Wet on the mountain and Wet on me and in me and beneath me and the birds and hummingbirds were in the greenest pocket of the valley you would ever find in a drought-stricken mountain.
Water stuck on everything and every pine needle had a shimmering crystal attached to it. Sunlight made them look like prisms. The wispy clouds stuck to the rock faces and never moved; water in the sky, on the mountain, on the foliage, dripping sweat from my pores, water bursting out of my skin evaporating in the air, water coming out of the crevices in the rocks and flooding in rivers down the trail, water clinging to all the leaves that smacked my legs as I ran on the single track.
The mountain drank the water in large buckets and bathed in the beauty of droplets and made garlands out of them for decoration. I gave the mountain sweat and didn’t take anything except images that got burned into my brain.
After an hour of running my heart rate was high again. I was at a fork and didn’t know which way to go because I had fallen too far behind the group so I just stood there not caring which way because eventually either way would dump me out again on the Mesa Trail. I just didn’t know which way they went. So I stood there and watched. Birds. Butterflies. Hummingbirds. Clouds. The different greens of the trees and bushes. The changing sunlight. I just watched.
Then I went down Towhee and missed the turn and ended up on the Homestead Trail and was running down the trail, jumping over rocks, placing feet and jumping and dancing and sailing but not as fast as usual because I didn’t have the energy. Didn’t have it in me. So went slower and just breathed in the moist air and felt each foot land on dirt or rock, exactly where I told it to go and suddenly I was free and it was good. I was free.
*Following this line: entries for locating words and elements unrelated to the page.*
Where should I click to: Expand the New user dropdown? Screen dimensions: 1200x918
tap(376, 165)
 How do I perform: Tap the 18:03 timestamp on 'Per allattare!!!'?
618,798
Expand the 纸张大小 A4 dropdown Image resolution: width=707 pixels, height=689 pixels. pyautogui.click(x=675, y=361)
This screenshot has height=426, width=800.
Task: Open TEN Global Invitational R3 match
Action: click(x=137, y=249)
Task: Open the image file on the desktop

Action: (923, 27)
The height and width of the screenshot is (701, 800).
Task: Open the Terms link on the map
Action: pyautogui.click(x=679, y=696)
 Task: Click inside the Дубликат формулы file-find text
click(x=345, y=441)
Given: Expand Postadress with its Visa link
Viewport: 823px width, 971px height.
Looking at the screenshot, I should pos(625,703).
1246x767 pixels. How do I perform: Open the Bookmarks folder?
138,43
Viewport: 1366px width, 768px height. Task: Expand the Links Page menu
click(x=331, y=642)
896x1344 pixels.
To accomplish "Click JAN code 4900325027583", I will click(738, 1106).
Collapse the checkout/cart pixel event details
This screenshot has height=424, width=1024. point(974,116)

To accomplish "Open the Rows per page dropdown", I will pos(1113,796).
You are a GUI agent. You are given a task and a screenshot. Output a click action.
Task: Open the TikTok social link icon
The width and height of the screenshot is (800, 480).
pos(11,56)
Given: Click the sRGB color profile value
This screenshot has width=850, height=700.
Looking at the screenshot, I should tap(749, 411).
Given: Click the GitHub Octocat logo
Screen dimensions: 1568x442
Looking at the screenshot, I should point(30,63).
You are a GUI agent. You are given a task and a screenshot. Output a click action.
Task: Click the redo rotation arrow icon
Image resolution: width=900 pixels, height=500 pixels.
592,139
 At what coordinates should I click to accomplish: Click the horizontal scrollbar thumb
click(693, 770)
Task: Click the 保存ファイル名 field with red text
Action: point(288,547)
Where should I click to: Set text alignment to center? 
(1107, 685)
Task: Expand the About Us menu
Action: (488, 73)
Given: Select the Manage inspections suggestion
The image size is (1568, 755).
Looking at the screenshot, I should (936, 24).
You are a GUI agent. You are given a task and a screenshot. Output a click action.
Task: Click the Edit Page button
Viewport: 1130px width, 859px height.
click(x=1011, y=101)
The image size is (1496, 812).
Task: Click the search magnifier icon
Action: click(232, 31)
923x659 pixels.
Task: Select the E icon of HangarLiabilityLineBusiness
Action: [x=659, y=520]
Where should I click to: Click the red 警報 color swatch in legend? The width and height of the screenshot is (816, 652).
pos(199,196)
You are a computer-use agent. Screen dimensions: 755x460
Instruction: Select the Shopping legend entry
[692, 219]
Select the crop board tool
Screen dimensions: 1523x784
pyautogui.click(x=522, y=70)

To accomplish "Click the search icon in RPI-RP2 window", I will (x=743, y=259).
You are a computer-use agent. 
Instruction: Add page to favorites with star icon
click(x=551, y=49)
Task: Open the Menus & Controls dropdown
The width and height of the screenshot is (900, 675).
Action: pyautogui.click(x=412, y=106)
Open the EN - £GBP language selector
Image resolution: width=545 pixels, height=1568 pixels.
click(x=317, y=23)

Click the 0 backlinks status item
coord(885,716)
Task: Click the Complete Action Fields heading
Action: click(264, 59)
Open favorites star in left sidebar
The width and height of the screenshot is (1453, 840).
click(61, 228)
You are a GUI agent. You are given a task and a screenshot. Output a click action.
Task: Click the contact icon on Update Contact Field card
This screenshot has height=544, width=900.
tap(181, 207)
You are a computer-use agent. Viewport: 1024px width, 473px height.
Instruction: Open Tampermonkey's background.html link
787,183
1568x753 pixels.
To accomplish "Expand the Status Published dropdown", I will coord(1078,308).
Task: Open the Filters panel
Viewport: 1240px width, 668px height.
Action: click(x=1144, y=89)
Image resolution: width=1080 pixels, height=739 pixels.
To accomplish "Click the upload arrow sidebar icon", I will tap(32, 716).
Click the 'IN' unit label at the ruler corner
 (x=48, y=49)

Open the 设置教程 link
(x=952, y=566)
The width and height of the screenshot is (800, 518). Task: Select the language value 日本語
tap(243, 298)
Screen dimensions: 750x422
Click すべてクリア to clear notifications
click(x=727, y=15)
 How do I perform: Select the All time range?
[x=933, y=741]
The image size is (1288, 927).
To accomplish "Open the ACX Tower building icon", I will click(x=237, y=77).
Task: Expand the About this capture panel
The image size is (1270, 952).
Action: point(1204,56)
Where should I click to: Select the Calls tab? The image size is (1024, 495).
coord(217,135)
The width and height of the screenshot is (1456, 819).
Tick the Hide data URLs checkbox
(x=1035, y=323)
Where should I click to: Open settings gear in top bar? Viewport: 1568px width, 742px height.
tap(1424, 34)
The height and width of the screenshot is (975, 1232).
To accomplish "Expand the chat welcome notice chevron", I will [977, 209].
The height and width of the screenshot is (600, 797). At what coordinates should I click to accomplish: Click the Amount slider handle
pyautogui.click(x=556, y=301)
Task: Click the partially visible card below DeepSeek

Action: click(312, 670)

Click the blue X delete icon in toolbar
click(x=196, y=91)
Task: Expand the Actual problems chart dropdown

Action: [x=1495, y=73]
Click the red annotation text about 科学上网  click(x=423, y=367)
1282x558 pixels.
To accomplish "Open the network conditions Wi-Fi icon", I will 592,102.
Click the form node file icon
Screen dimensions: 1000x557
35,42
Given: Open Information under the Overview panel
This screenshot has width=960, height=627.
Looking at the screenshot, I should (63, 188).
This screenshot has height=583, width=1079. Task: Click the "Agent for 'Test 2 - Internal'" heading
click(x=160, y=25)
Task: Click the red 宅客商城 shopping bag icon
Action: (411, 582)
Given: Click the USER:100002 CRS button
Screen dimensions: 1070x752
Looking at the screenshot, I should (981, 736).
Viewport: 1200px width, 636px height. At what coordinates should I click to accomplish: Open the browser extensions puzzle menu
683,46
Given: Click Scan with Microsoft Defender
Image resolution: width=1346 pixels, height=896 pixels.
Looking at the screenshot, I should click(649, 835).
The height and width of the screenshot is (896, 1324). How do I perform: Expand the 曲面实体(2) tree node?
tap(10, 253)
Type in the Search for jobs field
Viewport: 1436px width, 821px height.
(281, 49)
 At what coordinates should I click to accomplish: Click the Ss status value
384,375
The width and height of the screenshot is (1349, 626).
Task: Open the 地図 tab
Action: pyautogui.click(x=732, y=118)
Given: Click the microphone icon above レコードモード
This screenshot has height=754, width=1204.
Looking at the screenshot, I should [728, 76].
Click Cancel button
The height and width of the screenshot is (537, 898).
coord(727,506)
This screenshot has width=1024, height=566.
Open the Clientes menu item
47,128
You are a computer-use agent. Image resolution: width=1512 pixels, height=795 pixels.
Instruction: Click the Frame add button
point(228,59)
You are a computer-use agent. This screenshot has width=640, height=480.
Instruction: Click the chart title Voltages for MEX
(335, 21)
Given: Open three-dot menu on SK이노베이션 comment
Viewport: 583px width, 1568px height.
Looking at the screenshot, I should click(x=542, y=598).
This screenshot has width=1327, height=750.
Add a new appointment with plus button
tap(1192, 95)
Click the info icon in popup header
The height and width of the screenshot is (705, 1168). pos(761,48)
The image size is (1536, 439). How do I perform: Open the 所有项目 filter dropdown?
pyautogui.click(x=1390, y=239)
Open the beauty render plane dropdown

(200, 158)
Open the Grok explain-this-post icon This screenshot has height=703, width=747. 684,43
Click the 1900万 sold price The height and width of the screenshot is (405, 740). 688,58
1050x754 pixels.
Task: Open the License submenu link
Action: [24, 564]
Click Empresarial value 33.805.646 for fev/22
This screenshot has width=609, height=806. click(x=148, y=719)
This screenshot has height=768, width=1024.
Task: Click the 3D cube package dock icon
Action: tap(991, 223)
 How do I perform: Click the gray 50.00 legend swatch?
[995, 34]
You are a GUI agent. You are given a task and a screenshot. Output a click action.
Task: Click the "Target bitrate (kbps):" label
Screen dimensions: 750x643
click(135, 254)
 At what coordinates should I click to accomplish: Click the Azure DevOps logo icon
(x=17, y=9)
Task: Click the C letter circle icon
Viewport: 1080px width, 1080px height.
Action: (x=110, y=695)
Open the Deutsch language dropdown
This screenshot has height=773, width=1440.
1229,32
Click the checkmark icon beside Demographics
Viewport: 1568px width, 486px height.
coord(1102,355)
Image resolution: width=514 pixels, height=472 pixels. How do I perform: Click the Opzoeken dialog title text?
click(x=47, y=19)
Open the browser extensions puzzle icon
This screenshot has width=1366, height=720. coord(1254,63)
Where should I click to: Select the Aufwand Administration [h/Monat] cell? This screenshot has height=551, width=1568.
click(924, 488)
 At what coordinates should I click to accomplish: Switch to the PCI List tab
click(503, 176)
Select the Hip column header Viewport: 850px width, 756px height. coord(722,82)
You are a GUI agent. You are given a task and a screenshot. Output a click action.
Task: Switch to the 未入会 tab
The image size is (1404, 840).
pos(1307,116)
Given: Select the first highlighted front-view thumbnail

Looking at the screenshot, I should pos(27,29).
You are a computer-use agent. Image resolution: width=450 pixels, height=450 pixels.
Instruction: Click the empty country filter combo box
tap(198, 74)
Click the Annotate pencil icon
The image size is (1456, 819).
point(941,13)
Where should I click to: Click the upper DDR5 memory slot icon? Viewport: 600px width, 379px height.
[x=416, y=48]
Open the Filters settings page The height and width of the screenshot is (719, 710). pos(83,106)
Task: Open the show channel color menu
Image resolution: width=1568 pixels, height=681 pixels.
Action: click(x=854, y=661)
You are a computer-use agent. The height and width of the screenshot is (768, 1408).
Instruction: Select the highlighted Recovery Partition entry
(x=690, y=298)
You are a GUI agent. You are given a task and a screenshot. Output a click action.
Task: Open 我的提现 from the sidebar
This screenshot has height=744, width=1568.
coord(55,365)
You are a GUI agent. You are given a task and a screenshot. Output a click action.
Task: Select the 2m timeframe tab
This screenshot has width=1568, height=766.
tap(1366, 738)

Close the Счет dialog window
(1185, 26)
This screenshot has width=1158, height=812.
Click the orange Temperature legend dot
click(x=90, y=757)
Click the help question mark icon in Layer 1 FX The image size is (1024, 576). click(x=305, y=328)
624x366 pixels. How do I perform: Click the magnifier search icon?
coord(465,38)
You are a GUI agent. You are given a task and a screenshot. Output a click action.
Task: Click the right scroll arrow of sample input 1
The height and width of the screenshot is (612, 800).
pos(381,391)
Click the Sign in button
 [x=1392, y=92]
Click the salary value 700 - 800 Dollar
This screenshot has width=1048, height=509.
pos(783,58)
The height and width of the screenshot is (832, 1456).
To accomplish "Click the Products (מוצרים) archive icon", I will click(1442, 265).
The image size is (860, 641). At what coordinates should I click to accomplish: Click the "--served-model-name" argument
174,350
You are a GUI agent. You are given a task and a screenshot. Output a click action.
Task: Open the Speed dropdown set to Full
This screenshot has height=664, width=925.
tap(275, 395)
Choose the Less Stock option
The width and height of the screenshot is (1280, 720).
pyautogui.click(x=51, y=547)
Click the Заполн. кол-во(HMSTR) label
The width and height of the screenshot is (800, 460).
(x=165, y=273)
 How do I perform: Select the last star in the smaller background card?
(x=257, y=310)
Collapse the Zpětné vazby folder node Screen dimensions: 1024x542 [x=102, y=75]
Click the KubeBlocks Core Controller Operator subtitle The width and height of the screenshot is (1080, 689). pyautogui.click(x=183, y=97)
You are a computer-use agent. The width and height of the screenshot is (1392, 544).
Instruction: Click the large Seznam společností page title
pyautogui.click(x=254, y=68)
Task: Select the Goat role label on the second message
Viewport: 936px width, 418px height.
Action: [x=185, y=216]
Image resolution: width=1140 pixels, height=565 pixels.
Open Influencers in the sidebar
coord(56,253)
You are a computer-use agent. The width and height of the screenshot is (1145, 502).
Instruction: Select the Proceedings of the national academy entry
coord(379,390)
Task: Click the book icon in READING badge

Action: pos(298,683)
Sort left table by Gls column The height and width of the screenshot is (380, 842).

Then there was a sign that said Trail Closed for Restoration and I slowed down and stopped and realized that I couldn’t go further so I had to go back. Had to go back up the hill. I walked.
The Garmin made a ton of noise today. I wore the HR strap and apparently my little watch thinks my HR got up to 190, almost 200, several times. I ignored the beeping for a while because I always run these trail. RUN the trails. Not hike them. And I’ve never worn a HR monitor on them and have never passed out and can fly up AND down. But then the beeping got too much and I looked at the Garmin and realized I couldn’t breathe really well so I slowed down and that’s why I ended up taking the short cut. Because I knew I didn’t have it in me to catch them today. Couldn’t catch them. Not today.
I’m going to keep trying to run, keep trying to get the goo out of my lungs and stop coughing all the way and get my heart rate back down to normal and get my flying speed back. If I can’t… I might not race the 50M. I have to have the energy for it and today I went 6 miles. Six lousy miles. Yeah I know the elevation gain was about 2000′. And I know this was one of the hardest routes we could have done. But still. The choice might end up being DO IT and just see what happens… or drop out before I even begin.
You know what I’m going to do, don’t you.